On Fri, 2 Jul 2021 at 22:55, Dean Rasheed <dean.a.rasheed@gmail.com> wrote:

Here's an update with the
last set of changes discussed.

Looks good to me.

Just the question of if we have any problems changing the serialized
format in the back branches. I'm not sure if that's something we've
done before. I only had a quick look of git blame in the
serial/deserial functions and the only changes I really see apart from
a few cosmetic ones were a57d312a7 and 9cca11c91. Both of which just
went into master.

David

#13Ranier Vilela
ranier.vf@gmail.com
In reply to: David Rowley (#12)
Re: Numeric multiplication overflow errors

On Fri, 2 Jul 2021 at 22:55, Dean Rasheed
<dean(dot)a(dot)rasheed(at)gmail(dot)com> wrote:

Here's an update with the
last set of changes discussed.

If you allow me a small suggestion.
Move the initializations of the variable tmp_var to after check if the
function can run.
Saves some cycles, when not running.

/* Ensure we disallow calling when not in aggregate context */
if (!AggCheckCallContext(fcinfo, NULL))
elog(ERROR, "aggregate function called in non-aggregate context");

+ init_var(&tmp_var);
+

regards,
Ranier Vilela

#14Dean Rasheed
dean.a.rasheed@gmail.com
In reply to: David Rowley (#12)
Re: Numeric multiplication overflow errors

On Fri, 2 Jul 2021 at 12:56, David Rowley <dgrowleyml@gmail.com> wrote:

On Fri, 2 Jul 2021 at 22:55, Dean Rasheed <dean.a.rasheed@gmail.com> wrote:

Here's an update with the
last set of changes discussed.

Looks good to me.

Thanks for the review and testing!

Just the question of if we have any problems changing the serialized
format in the back branches. I'm not sure if that's something we've
done before. I only had a quick look of git blame in the
serial/deserial functions and the only changes I really see apart from
a few cosmetic ones were a57d312a7 and 9cca11c91. Both of which just
went into master.

Thinking about this more, I think it's best not to risk back-patching.
It *might* be safe, but it's difficult to really be sure of that. The
bug itself is pretty unlikely to ever happen in practice, hence the
lack of prior complaints, and in fact I only found it by an
examination of the code. So it doesn't seem to be worth the risk.

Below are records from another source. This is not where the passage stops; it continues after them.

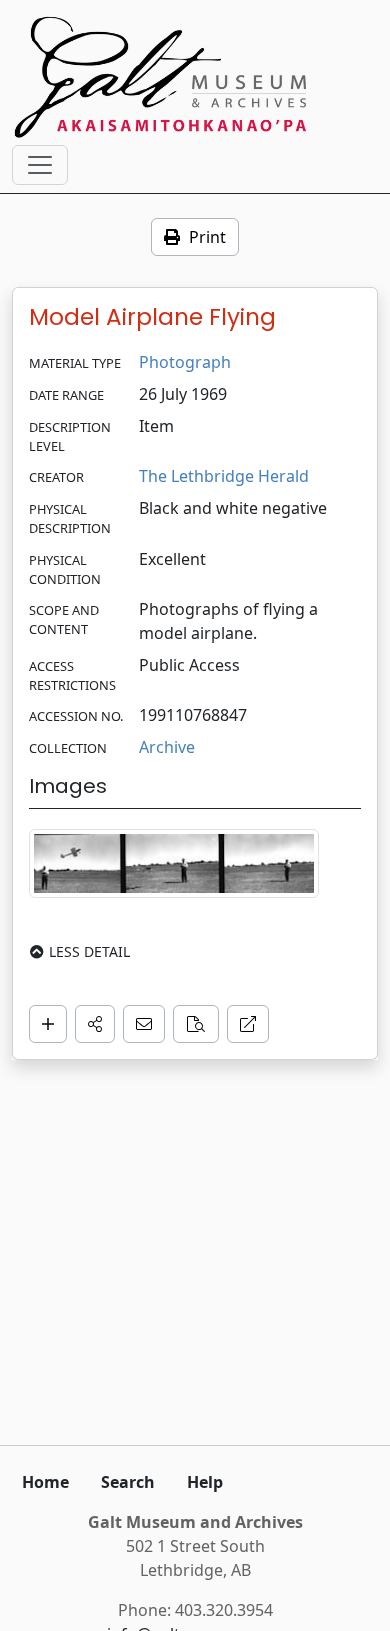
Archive (167, 747)
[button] (95, 1024)
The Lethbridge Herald (224, 476)
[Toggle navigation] (40, 165)
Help (205, 1482)
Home (45, 1482)
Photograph (185, 362)
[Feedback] (144, 1024)
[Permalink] (248, 1024)
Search (128, 1482)
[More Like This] (196, 1024)
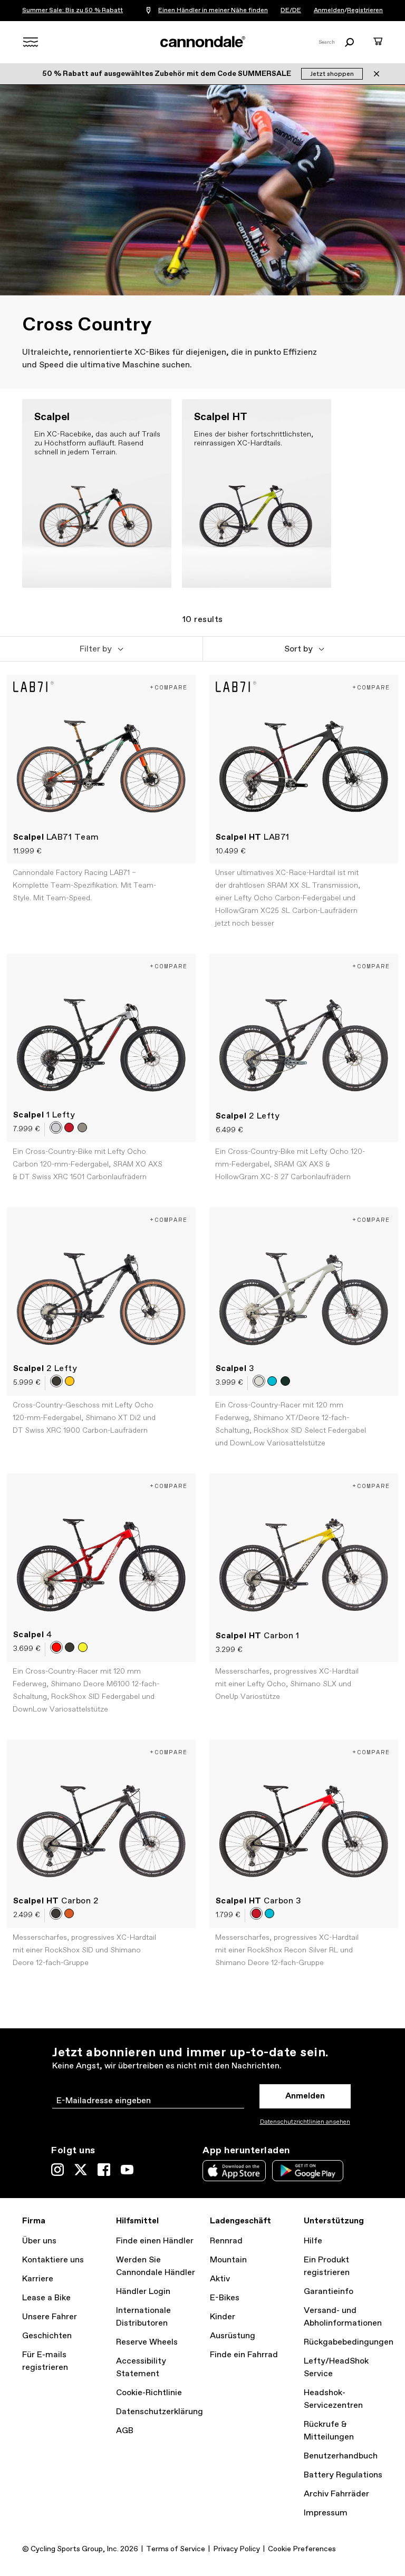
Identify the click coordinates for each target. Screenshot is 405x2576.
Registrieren (365, 10)
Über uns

OTOH, the original bug, with numeric *, is one I have hit in practice,
and the fix is trivial and low risk, so I would like to backpatch that
fix.

Regards,
Dean

#15David Rowley
dgrowleyml@gmail.com
In reply to: Dean Rasheed (#14)
Re: Numeric multiplication overflow errors

On Sat, 3 Jul 2021 at 11:04, Dean Rasheed <dean.a.rasheed@gmail.com> wrote:

Thinking about this more, I think it's best not to risk back-patching.
It *might* be safe, but it's difficult to really be sure of that. The
bug itself is pretty unlikely to ever happen in practice, hence the
lack of prior complaints, and in fact I only found it by an
examination of the code. So it doesn't seem to be worth the risk.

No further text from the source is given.